Protein-coding gene annotation of the K. sinica genome was performed using MAKER v3.01.0330, integrating transcriptomic evidence, ab initio predictions, and protein homology data. Transcriptome sequences were aligned to the genome using HISAT2 v2.2.131, followed by genome-guided assembly with StringTie v2.1.632. For ab initio gene prediction, BRAKER v2.1.633 was employed, incorporating GeneMark-ES/ET/EP 4.68_lic34 and Augustus v3.4.035, both of which were trained using transcriptomic sequences and protein data from OrthoDB v1136. Additionally, homology-based gene prediction was conducted using GeMoMa v1.937, utilizing protein sequences from five reference species: Drosophila melanogaster (GCF_000001215.4)38, Apis mellifera (GCA_003254395.2)39, Coccinella septempunctata (GCA_907165205.1)40, Prosopocoilus inquinatus (GCA_036172665.1)41, and Tribolium castaneum (GCA_031307605.1)42 (Table 5). The annotation pipeline identified 12,940 protein-coding genes in the K. sinica genome, with an average gene length of 14,792.6 bp (Table 4). On average, each gene contained 6.3 exons, 5.3 introns, and 6.1 coding sequences (CDS). Gene structure analysis revealed mean lengths of 357.3 bp (exons), 2500.2 bp (introns), and 272.5 bp (CDS). To assess the quality of gene predictions, we evaluated gene set completeness using BUSCO with the Insecta dataset (n = 1,367). The results showed 80.6% (1,102) single-copy, 18.5% (253) duplicated, 0.1% (2) missing, and 0.8% (10) fragmented BUSCOs, confirming the high accuracy and reliability of the annotation.
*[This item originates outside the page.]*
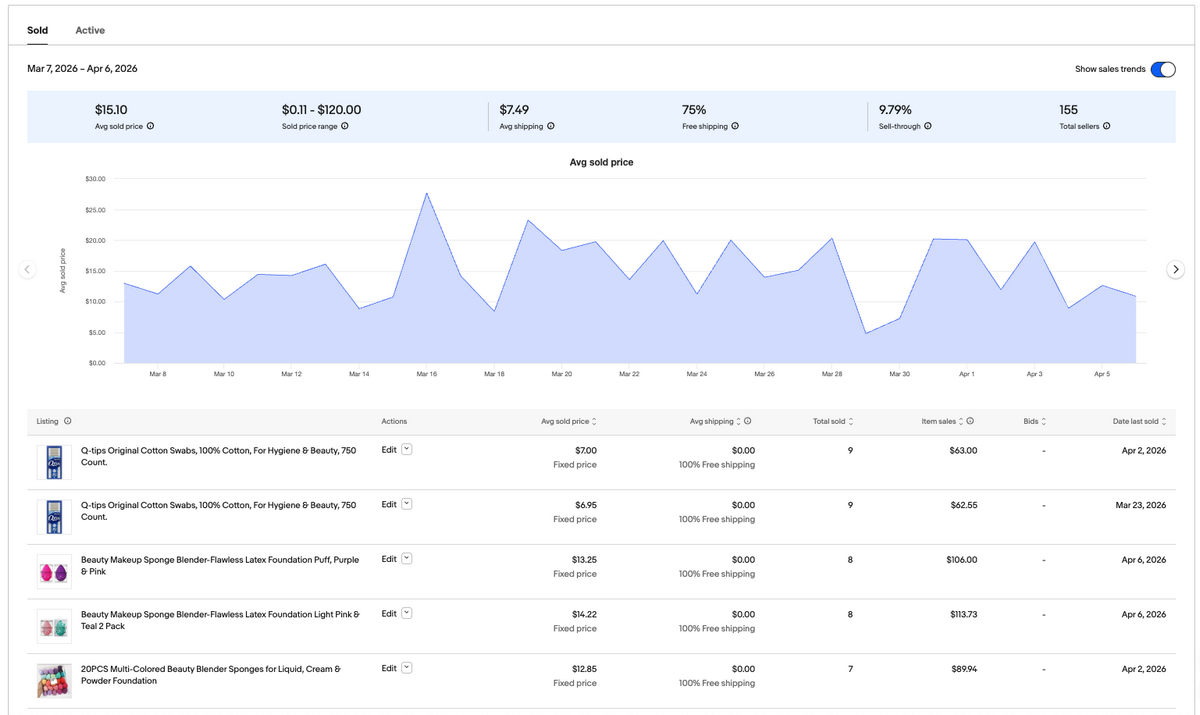Click the Q-tips listing thumbnail image
The height and width of the screenshot is (715, 1200).
click(53, 462)
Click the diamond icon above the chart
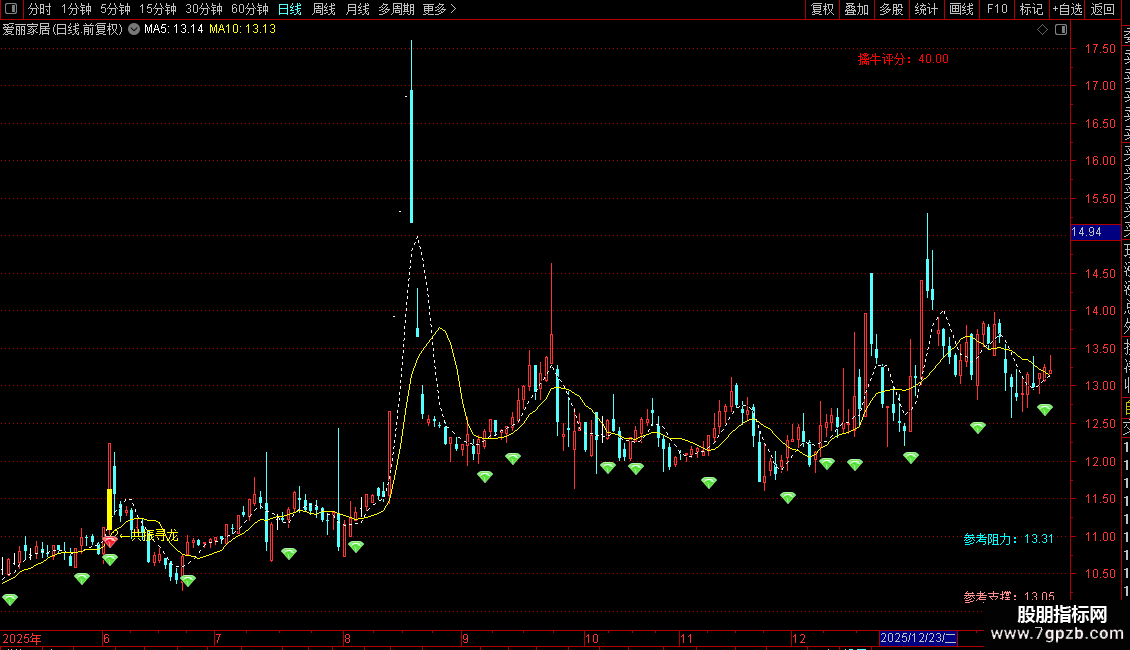The height and width of the screenshot is (650, 1130). 1042,30
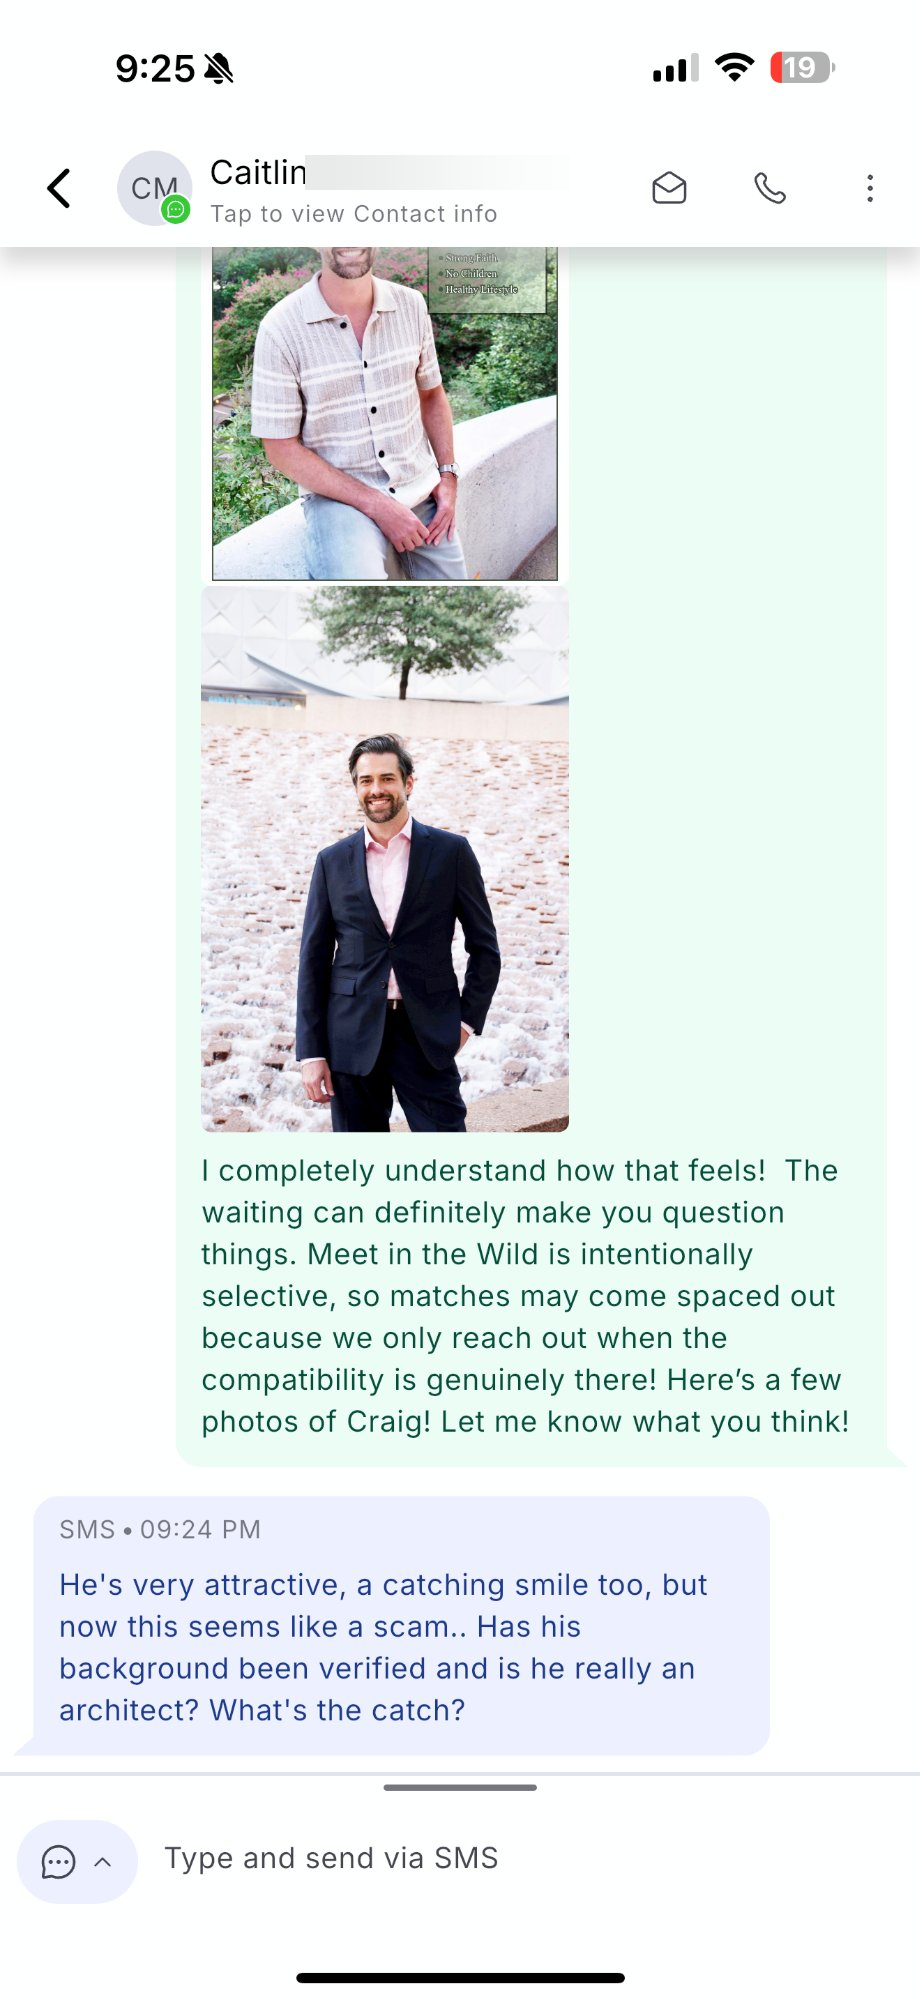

Table 5 Species taxonomic information and accession code of all samples used in this study.

Functional annotation was performed by aligning protein sequences against the UniProtKB database using DIAMOND v2.0.1143. Additionally, Gene Ontology (GO) terms, KEGG/Reactome pathways, and protein domains were annotated using eggNOGmapper v2.0.1444 and InterProScan 5.53-87.045. The InterProScan analysis integrated data from five databases: Pfam46, SMART47, Superfamily48, Gene3D49, and CDD50. Functional annotation revealed 11,414 COG categories, 10,333 GO terms, and 5,009 KEGG pathways in K. sinica, based on the integration of InterProScan and eggNOG annotations. Chromosomal features, including repeat elements, gene density, and GC content, were visualized using TBtools51.

Data Records

The sequencing data generated in this study are available under the following National Center for Biotechnology Information (NCBI) SRA accession numbers: transcriptome reads (SRR31019928)52, Hi-C data (SRR31019929)53, Illumina short reads (SRR31019930)54, and PacBio HiFi long reads (SRR31019931)55. The final genome assembly is available under NCBI accession GCA_043790905.156. Genome annotation data, including repetitive elements, gene structure predictions, and functional annotations, have been deposited in Figshare57.

Technical Validation

We evaluated genome assembly quality using two complementary approaches. First, assembly completeness was assessed with BUSCO v5.0.458 against the Insecta reference set (n = 1,367 conserved single-copy orthologs). The assembly exhibited a BUSCO completeness of 99.2%, with 95.2% of genes in single-copy, 4.0% duplicated, 0.2% fragmented, and 0.6% missing. Second, the assembly accuracy was assessed by calculating mapping rates through the alignment of PacBio, Illumina, and RNA-seq reads to the final assembly using Minimap2 v. 2.2359 and SAMtools v. 1.960. The assembly demonstrated high mapping rates for PacBio (99.85%), Illumina (89.71%), and RNA-seq (93.71%) reads. These comprehensive analyses confirm the high quality of our genome assemblies.